A ce moment-là, nous n’avons pas vraiment réalisé.
Puis un jour, tout changea.
De nombreux soldats, portant un uniforme que nous n’avons jamais vu auparavant, arrivèrent sur l’île.
C’est ce jour-là que j’ai rencontré Tanya. »
Basé sur des faits réels.
L’avis de Kevin :
Autant le dire dès maintenant, Giovanni no Shima (L’Île de Giovanni en français) est un film qui m’a laissé très dubitatif. Il a de nombreux points forts, malheureusement fortement contrebalancés par quelques points très négatifs, qui (j’irai jusqu’à le dire) gâchent l’expérience de la projection.

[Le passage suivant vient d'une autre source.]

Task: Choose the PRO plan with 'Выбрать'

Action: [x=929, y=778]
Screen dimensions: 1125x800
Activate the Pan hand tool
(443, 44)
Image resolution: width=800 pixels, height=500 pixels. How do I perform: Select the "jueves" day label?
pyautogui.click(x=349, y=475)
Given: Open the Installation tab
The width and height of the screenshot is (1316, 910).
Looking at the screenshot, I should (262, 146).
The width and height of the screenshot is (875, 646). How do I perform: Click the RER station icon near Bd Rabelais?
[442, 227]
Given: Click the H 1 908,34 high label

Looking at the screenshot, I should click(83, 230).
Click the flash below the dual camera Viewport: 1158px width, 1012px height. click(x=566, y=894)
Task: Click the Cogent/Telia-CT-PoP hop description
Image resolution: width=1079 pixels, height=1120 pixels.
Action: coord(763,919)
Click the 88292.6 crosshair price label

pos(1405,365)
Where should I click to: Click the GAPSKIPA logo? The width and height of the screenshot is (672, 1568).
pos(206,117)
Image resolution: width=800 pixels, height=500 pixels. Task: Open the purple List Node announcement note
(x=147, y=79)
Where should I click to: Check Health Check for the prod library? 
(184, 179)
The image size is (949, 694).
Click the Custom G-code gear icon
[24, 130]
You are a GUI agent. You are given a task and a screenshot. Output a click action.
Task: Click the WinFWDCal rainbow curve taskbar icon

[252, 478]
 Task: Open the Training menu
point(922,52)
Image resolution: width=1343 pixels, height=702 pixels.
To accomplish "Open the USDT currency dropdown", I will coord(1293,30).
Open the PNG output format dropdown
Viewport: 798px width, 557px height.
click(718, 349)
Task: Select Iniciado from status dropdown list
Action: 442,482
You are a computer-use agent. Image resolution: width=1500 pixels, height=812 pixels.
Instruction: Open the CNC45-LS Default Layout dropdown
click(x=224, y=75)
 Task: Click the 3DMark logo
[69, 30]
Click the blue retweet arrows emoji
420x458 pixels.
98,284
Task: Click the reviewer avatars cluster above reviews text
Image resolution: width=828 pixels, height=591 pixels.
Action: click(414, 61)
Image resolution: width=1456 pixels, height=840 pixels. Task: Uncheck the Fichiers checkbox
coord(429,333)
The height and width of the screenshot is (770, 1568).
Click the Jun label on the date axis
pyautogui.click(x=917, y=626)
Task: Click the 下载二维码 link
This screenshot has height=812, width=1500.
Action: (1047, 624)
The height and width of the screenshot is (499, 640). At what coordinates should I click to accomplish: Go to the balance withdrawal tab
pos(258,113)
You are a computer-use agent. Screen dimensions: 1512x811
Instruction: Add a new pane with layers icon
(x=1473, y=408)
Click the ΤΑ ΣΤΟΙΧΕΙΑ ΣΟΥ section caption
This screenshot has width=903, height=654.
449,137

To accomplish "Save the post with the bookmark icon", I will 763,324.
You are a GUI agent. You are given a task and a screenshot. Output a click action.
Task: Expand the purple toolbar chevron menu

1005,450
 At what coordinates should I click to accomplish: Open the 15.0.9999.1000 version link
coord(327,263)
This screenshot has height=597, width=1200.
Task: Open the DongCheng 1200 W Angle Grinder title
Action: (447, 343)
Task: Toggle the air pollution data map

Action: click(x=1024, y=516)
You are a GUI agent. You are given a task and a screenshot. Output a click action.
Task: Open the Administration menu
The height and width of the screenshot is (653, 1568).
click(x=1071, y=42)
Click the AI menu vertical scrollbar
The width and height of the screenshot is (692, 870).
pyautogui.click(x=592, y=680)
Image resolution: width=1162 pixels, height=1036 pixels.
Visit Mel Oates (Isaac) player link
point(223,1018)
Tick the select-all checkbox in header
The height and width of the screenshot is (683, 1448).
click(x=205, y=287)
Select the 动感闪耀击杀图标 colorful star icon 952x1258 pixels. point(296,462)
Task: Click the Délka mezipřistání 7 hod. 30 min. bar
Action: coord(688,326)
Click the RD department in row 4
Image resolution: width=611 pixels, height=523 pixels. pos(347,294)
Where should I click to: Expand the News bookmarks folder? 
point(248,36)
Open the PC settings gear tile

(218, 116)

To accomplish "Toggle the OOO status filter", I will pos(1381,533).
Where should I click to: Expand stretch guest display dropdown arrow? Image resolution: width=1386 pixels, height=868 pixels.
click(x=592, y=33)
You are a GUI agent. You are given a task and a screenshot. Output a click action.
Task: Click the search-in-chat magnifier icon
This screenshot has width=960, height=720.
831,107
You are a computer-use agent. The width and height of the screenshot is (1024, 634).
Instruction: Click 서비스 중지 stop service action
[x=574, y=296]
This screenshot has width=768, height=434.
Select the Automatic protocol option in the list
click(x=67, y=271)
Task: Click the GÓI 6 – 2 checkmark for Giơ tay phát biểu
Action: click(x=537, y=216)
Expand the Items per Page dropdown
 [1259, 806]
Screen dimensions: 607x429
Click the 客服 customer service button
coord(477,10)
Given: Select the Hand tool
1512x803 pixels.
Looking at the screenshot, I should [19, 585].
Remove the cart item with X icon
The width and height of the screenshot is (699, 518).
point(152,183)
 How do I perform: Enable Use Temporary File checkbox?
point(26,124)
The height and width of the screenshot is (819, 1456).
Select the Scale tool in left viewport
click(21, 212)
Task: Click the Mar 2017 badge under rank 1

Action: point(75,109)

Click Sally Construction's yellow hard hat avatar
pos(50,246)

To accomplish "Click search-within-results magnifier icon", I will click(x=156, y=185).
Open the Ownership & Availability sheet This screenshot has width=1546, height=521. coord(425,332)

Entrons un peu dans le détail. Ce film traite d’une page sombre et méconnue de l’histoire japonaise durant laquelle une petite île japonaise au nord d’Hokkaido se fit envahir et fut revendiquée par les Russes en tant que part de « l’oblast de Sakhaline »* au lendemain de la Seconde Guerre Mondiale. Il s’agit d’ailleurs d’une zone géographique encore partiellement réclamée par le Japon de nos jours, et un frein majeur à la bonne entente diplomatique entre les deux pays. Mais je diverge.
Les insulaires se retrouvent donc forcés du jour au lendemain de tout partager avec des étrangers agressifs qu’ils sont incapables de comprendre du fait de la barrière de la langue. Et après plusieurs années de cohabitation difficile, tous les japonais seront exilés de leur île pour être rapatriés vers le Japon de force. Selon le réalisateur Nishikubo Mizuho, ils ont d’ailleurs été accueillis en grande majorité dans la région de Nemuro à Hokkaido, lieu le plus proche de l’île de Shikotan, et donc de la culture locale la plus familière aux exilés.
Le film met l’accent sur ces événements du point de vue des enfants de l’île, et insiste sur l’amitié imprévisible qui naquit entre eux et les enfants russes fraîchement débarqués.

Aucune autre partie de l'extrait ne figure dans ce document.